17 February 2022

  • HEADLINES: Chicago rests following Wednesday’s rally; Egypt’s GASC books Romanian and Algeria books optional origin wheat for April; Argentine forecast drier.
  • The volume of Chicago trade has been exceptionally light this morning with few traders wanting to expand their risk ahead of March option expiration on Friday, and the long 3-day US holiday weekend amid Russian/Ukraine geopolitical uncertainty. There seems to be a growing consensus that if Russia does not invade Ukraine in the coming weeks, President Putin could just leave troops along the Ukraine border to cause angst for western world political leaders and prop up the price of energy heading into summer.
  • The rise in crude oil values more than pays for Putin’s foray against Ukraine and his hope of preventing Ukraine from being ever becoming a NATO member. Putin has the world’s attention and appears to be willing to wait for the right diplomatic deal amid supply chain breakages and shortfalls. Russia’s global position has been bolstered by the new commodity rally as the rising Ruble reflects. Commodity currencies have had a few good weeks.
  • This leaves Chicago grain futures to drift with energy/equity prices lower on the likely coming push by the US and world central banks to combat inflation. The coming rate increases will slow US/world GDP rates in 2023.
  • The lack of leadership from the financial markets (energy/equity) leaves Chicago without direction today. Short covering heading into the weekend is expected on Friday with the USDA Annual Outlook meeting causing price gyrations next week. It is back to better defining S American crop sizes and the demand rationing that is needed with spot Chicago soybeans at $16.00 and spot Chicago corn at $6.50. If S American crop totals decline, higher prices will be required. We cannot overstate enough the importance to the world of the 2022 Brazilian winter corn crop. Not a single tonne of Brazilian corn can be lost.
  • Chicago brokers estimate that managed money has bought 4,200 contracts of wheat and 1,200 contracts of corn, while selling 2,100 contracts of soybeans, 1,000 soymeal and 2,100 contracts of soyoil. End user pricing is below the corn/ soybean/soyoil markets, while there are few resting sell orders in wheat.
  • Egypt’s GASC bought 180,000 mt of Romanian wheat while Algeria has booked 700,000 mt of optional origin wheat. We hear that Black Sea/French wheat are permitted as origins in April to Algeria. The purchase of wheat via an optional origin basis has been popular due to the geopolitical uncertainty of the Black Sea.
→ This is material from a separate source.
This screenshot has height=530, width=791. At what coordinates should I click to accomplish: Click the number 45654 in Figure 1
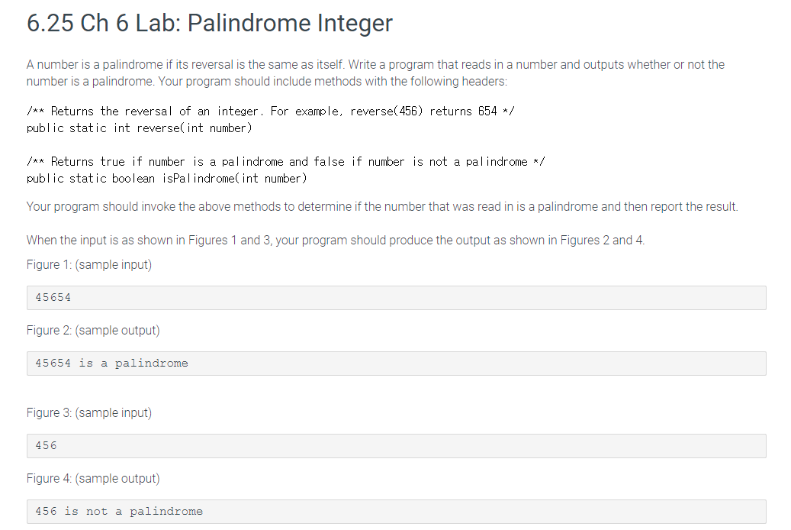click(x=53, y=298)
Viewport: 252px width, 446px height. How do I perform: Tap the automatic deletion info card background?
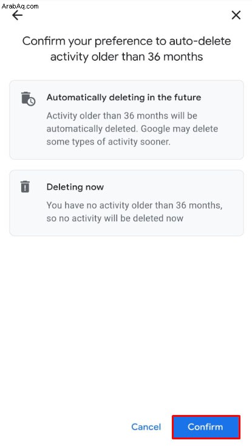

  • For the week ending Feb 10 the US sold 4.3 million bu of wheat, 32.3 million bu of corn, and 50.0 million bu of soybeans. For their respective crop years to date, the US has sold 642 million bu of wheat (down 218 million or 25%), 1,768 million bu of soybeans (down 423 million or 19%), and 1,832 million bu of corn (down 473 million or 20%. US wheat export sales continue to be disappointing.
  • Brazilian cash soybean/corn and soyoil basis bids are steady to firm this morning. Not much has changed in Brazilian basis levels since Wednesday. The strong cash basis bids push demand to the US. We understand that China has added another 3-5 cargoes of US new crop soybean purchases this morning. Brazilian soyoil export capacity is nearly sold out for March and half of April.
  • The midday GFS weather forecast is drier than the overnight run with rains further south into La Pampa and S Cordoba. Less rain is also forecast for S Brazil and Paraguay, while above to much above normal rain falls across Northern Brazil. The wet weather pattern must seasonally end for there to seed the intended winter corn acres in Mato Grosso. Excessive wetness has slowed the soy harvest and the winter corn crop seeding. /S Brazilian temperatures will be warm to hot with highs in the 90’s/lower 100’s.
  • It is a day of rest following Wednesday’s big rally. Chicago values are holding in a narrow range awaiting information on S American crop sizes and the required demand rationing. Tensions are elevated regarding Russian aggression against Ukraine while March Chicago option expiration should boost prices/volume on Friday. Bull markets always let you in – buy breaks would remain our advice.